Even if your busy schedule doesn't allow you to see your doctor as much as you'd like, hopefully you're checking in with them once a year. Margarita Rohr, MD, clinical instructor of medicine at NYU Langone Health, says that your annual physical is your chance to get ahead of your health, and you shouldn't take it for granted.
Beyond being an opportunity to discuss any general health issues you've noticed, like why you're not getting enough sleep, your physical also gives your doctor the chance to catch potential health issues before they become huge problems for you.
"If a disease is caught early, it may improve treatment outcomes and chances of cure," Dr. Rohr says.
Not to mention, seeing a doctor at least once a year means that you can develop more of a relationship and rapport with them, which makes it easier to ask them for help when you need it.

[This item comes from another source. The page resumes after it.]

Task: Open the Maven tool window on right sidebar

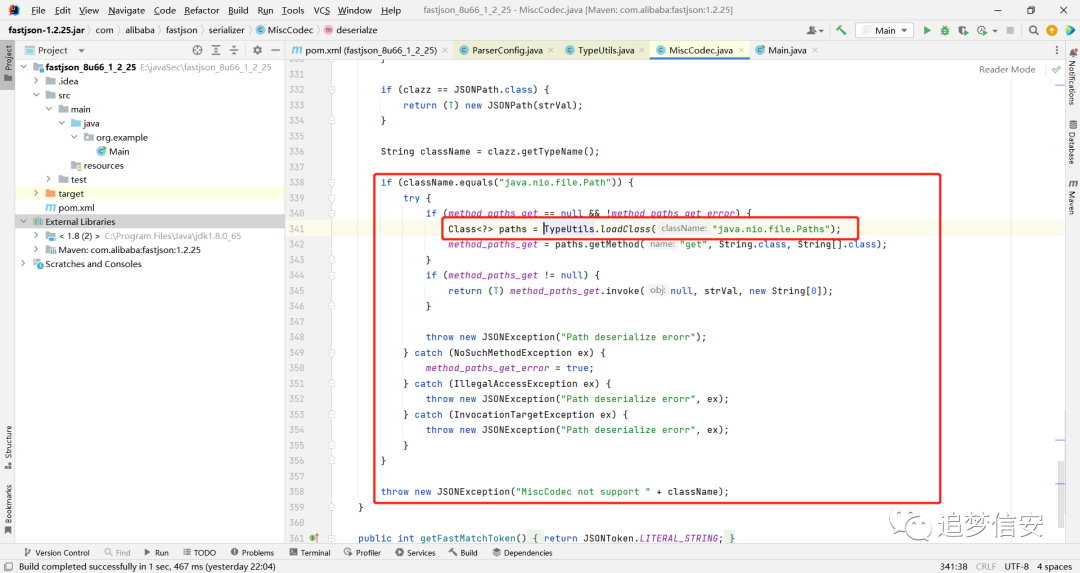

What happens during your physical will depend on your age, gender, and personal and family history of illness. But in general, Dr. Rohr says, you can expect certain things, like your doctor checking your height, weight, BMI (body mass index), blood pressure, pulse, respiratory rate, and temperature. For some patients, it might include things like a breast exam or a pelvic exam.

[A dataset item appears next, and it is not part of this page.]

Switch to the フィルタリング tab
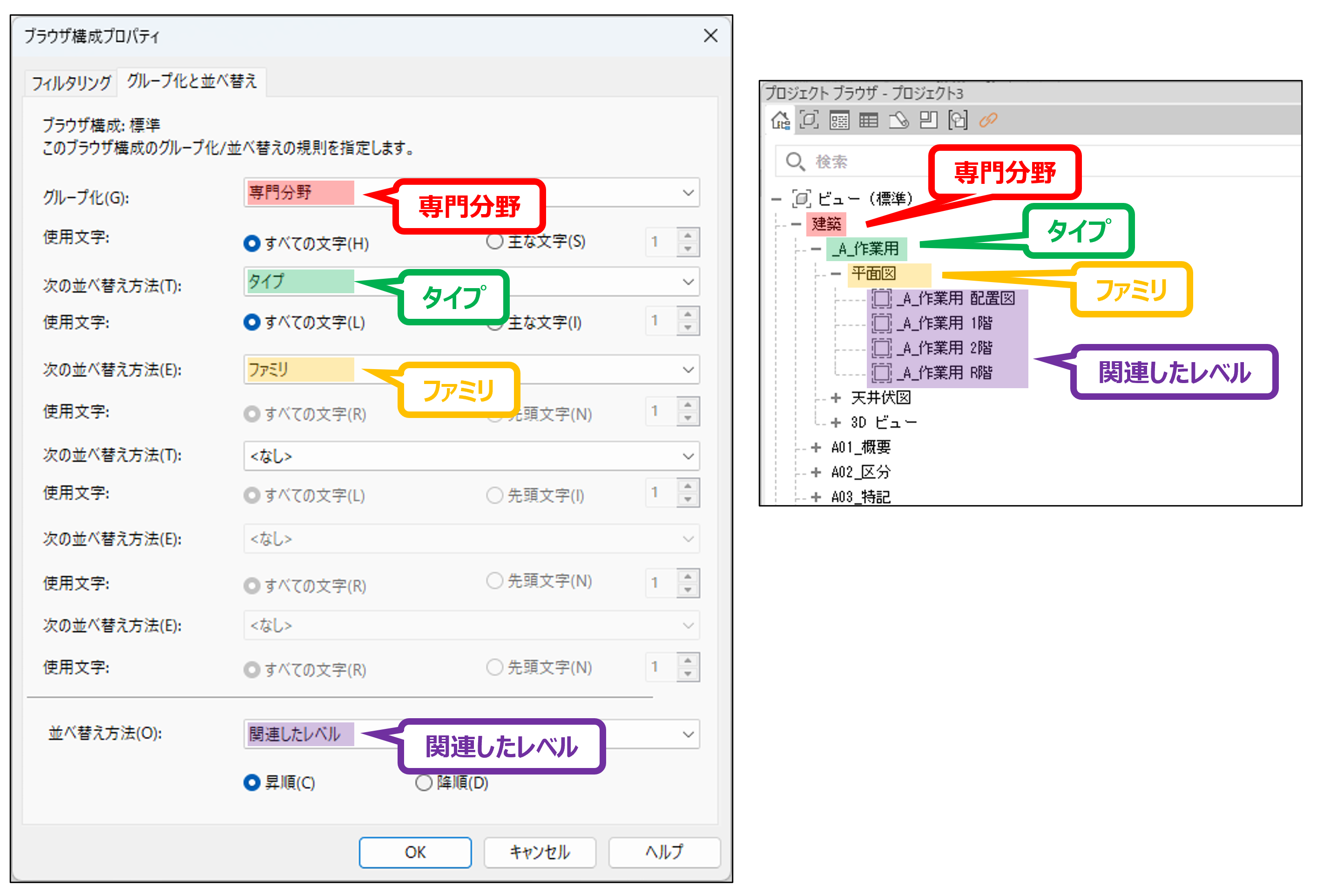coord(71,83)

The screenings you have might depend on a variety of factors, but the one thing you should know is that there's nothing you should be embarrassed to bring up with your doctor. They've probably seen and heard it all, and they're there so that you can voice any concerns you might have.
"Some people feel embarrassed to bring up problems with their bowel movements, urinary incontinence, impotence, loss of libido, depression, and physical abuse, just to name a few," Dr. Rohr says. "[But] these are all important health issues that doctors can help give you advice about and, in some instances, provide treatment."